A justificativa de Herzog para os sequestros foi que o fato de um judeu ser criado em um lar não judeu é “muito pior do que o assassinato físico”. No entanto, mesmo essa justificativa horrível não explica o que realmente estava acontecendo, pois, ao mesmo tempo em que Herzog estava “resgatando” órfãos judeus desse destino “muito pior do que assassinato físico”, seus colegas da Agência Judaica estavam sabotando lares adotivos judeus na Inglaterra para jovens sobreviventes que ainda estavam nos campos. O verdadeiro motivo de tudo isso, é claro, era que as crianças eram necessárias para servir ao projeto de colonização como alimento demográfico.

Para isso, a Agência Judaica havia coagido o Presidente Truman a segregar os prisioneiros de guerra judeus em campos de doutrinação sionista, apesar das objeções de que isso refletia o comportamento nazista. Para essas pessoas que tinham acabado de sobreviver ao impensável, e depois foram separadas do resto da humanidade nesses campos de lavagem cerebral, não existia algo como o pensamento livre.

Os campos nutriam tanto fanatismo que chocaram um comitê conjunto dos EUA e do Reino Unido que os visitou em 1946. Antes desses campos, poucos refugiados queriam ir para a Palestina. Mas agora o Comitê os encontrou em um estado delirante, ameaçando suicídio em massa se não fossem para a Palestina. As sugestões de novos lares nos Estados Unidos, que sempre foi o destino preferido, foram novamente recebidas com ameaças de suicídio em massa.

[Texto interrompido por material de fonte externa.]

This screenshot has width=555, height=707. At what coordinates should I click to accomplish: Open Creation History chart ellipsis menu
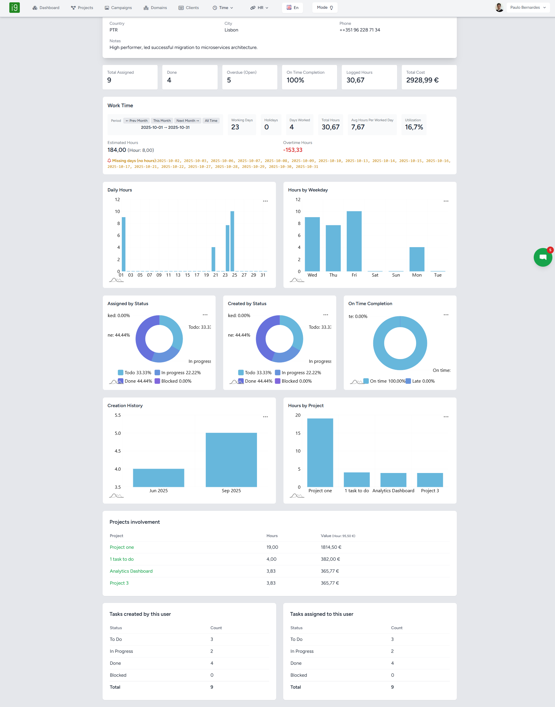(265, 417)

Os refugiados também foram preparados para levar o terrorismo sionista para a Europa, bombardeando trens e instalações dos Aliados. O bombardeio da embaixada britânica em Roma, em 1946, por exemplo, foi feito por refugiados que sofreram lavagem cerebral nesses campos, assim como uma quase catástrofe nos Alpes austríacos em 1947, quando os refugiados quase explodiram um trem de um cavalete íngreme em um abismo profundo, o que quase certamente teria levado à morte duzentos civis e tropas aliadas.

Os imigrantes judeus alemães na Palestina durante a guerra ficaram indignados com a exploração pelos sionistas dos horrores nazistas dos quais tinham acabado de fugir. Essa indignação foi expressa, entre outros, pelo proeminente jornalista Robert Weltsch, editor do jornal de Berlim até ser banido pelos nazistas em 1938.

Weltsch advertiu que os líderes sionistas “ainda não entenderam que o inimigo busca a destruição dos judeus… Nós, que estamos aqui há apenas alguns anos, sabemos o que é o nazismo”.

Os sionistas, ao contrário, estão “participando do colapso dos judeus europeus apenas como espectadores”, lutando contra os britânicos e impedindo que os judeus se juntem à luta dos Aliados, enquanto se sentem confortáveis e ricos com seu projeto político na Palestina. Segundo ele, os imigrantes recentes da Alemanha e da Europa Central não têm representação no establishment governamental sionista. Se tivessem, “teríamos exigido que o Yishuv se colocasse à disposição da Grã-Bretanha para a luta contra Hitler e o nazismo”.

Mas – e ainda estou citando Weltsch – “Eles não querem lutar contra Hitler porque seus métodos fascistas também são os deles… Eles não querem que nossos jovens se juntem às Forças [Aliadas]… dia após dia eles estão sabotando o esforço de guerra inglês”.

Esses imigrantes judeus alemães foram rejeitados pelos sionistas, suas publicações e impressos foram bombardeados. Até mesmo quiosques foram bombardeados por venderem jornais não hebraicos aos imigrantes judeus alemães.

Esses imigrantes judeus alemães foram rejeitados pelos sionistas e suas publicações e prensas foram bombardeadas. Até mesmo quiosques foram bombardeados por venderem jornais não hebraicos a imigrantes judeus alemães.

Em 1943, um homem que os registros britânicos descrevem como “um judeu cuja integridade não é questionável” arriscou sua vida para alertar os britânicos sobre a ameaça do sionismo. Para sua segurança, ele era chamado apenas pelo codinome “Z”.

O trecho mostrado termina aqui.